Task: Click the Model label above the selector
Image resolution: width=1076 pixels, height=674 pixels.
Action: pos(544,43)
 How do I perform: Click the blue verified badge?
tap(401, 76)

Problem to solve: Please format every line of the material above as a JSON list of strings, one string per line, with blank lines omitted.

Solution to the exercise:
[
  "Task: Click the Model label above the selector",
  "Image resolution: width=1076 pixels, height=674 pixels.",
  "Action: pos(544,43)",
  " How do I perform: Click the blue verified badge?",
  "tap(401, 76)"
]